● SOURCE TEXT
>> BEGIN
2. What resources are currently available in my cluster, both used and total?
3. What are the objects currently in my cluster?
For this, you can use the global state API.
Context: Ray Processes
----------------------
For context, when using Ray, several processes are involved.
- Multiple **worker** processes execute tasks and store results in object
stores. Each worker is a separate process.
- One **object store** per node stores immutable objects in shared memory and
allows workers to efficiently share objects on the same node with minimal
copying and deserialization.
- One **raylet** per node assigns tasks to workers on the same node.
- A **driver** is the Python process that the user controls. For example, if the
user is running a script or using a Python shell, then the driver is the Python
process that runs the script or the shell. A driver is similar to a worker in
that it can submit tasks to its raylet and get objects from the object
store, but it is different in that the raylet will not assign tasks to
the driver to be executed.
- A **Redis server** maintains much of the system's state. For example, it keeps
track of which objects live on which machines and of the task specifications
(but not data). It can also be queried directly for debugging purposes.
Node Information
----------------
To get information about the current nodes in your cluster, you can use ``ray.nodes()``:
.. autofunction:: ray.nodes
:noindex:
.. code-block:: python
>>> import ray
>>> ray.init()
>>> ray.nodes()
[{'ClientID': 'a9e430719685f3862ed7ba411259d4138f8afb1e',
'IsInsertion': True,
'NodeManagerAddress': '192.168.19.108',
'NodeManagerPort': 37428,
'ObjectManagerPort': 43415,
'ObjectStoreSocketName': '/tmp/ray/session_2019-07-28_17-03-53_955034_24883/sockets/plasma_store',
'RayletSocketName': '/tmp/ray/session_2019-07-28_17-03-53_955034_24883/sockets/raylet',
'Resources': {'CPU': 4.0},
'alive': True}]
The above information includes:
- `ClientID`: A unique identifier for the raylet.
- `alive`: Whether the node is still alive.
- `NodeManagerAddress`: PrivateIP of the node that the raylet is on.
- `Resources`: The total resource capacity on the node.
Resource Information
--------------------
To get information about the current total resource capacity of your cluster, you can use ``ray.cluster_resources()``.
.. autofunction:: ray.cluster_resources
:noindex:
To get information about the current available resource capacity of your cluster, you can use ``ray.available_resources()``.
.. autofunction:: ray.cluster_resources
:noindex:
Object Information
------------------
To get information about the current objects that have been placed in the Ray object store across the cluster, you can use ``ray.objects()``.
.. autofunction:: ray.objects
:noindex:
>> END
● SUPPLIED MATERIAL
>> BEGIN
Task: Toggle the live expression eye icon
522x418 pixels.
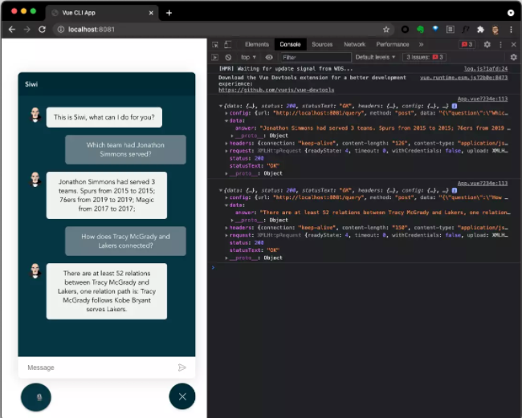Action: [x=269, y=58]
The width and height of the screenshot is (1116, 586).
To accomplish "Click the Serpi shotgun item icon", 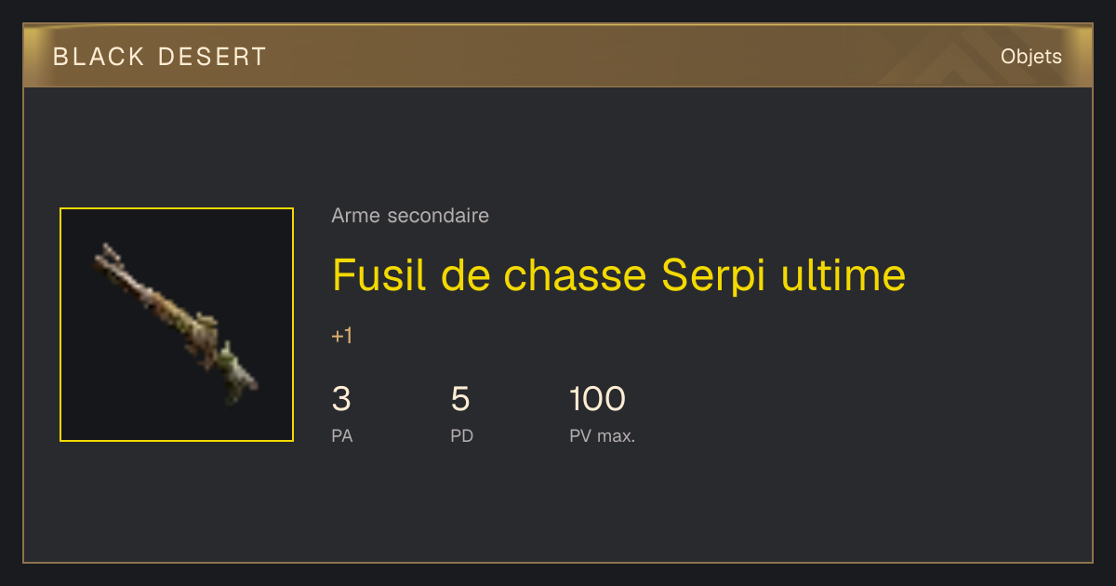I will 176,324.
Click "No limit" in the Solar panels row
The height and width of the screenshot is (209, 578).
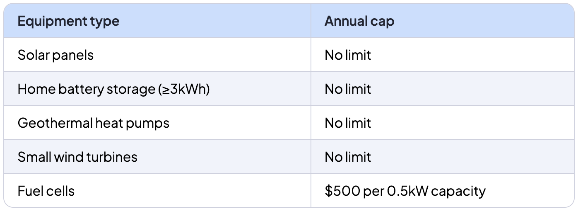[348, 55]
>> END
● WORK INSTRUCTIONS
Shorten the paragraph of the Ray cluster text above that begins "A driver is the Python process" while keeping its main facts.

● EXERCISE OUTPUT
A driver is the Python process the user controls, such as the one running a script or a Python shell. Like a worker, it can submit tasks to its raylet and get objects from the object store. Unlike a worker, it is never assigned tasks by the raylet to execute.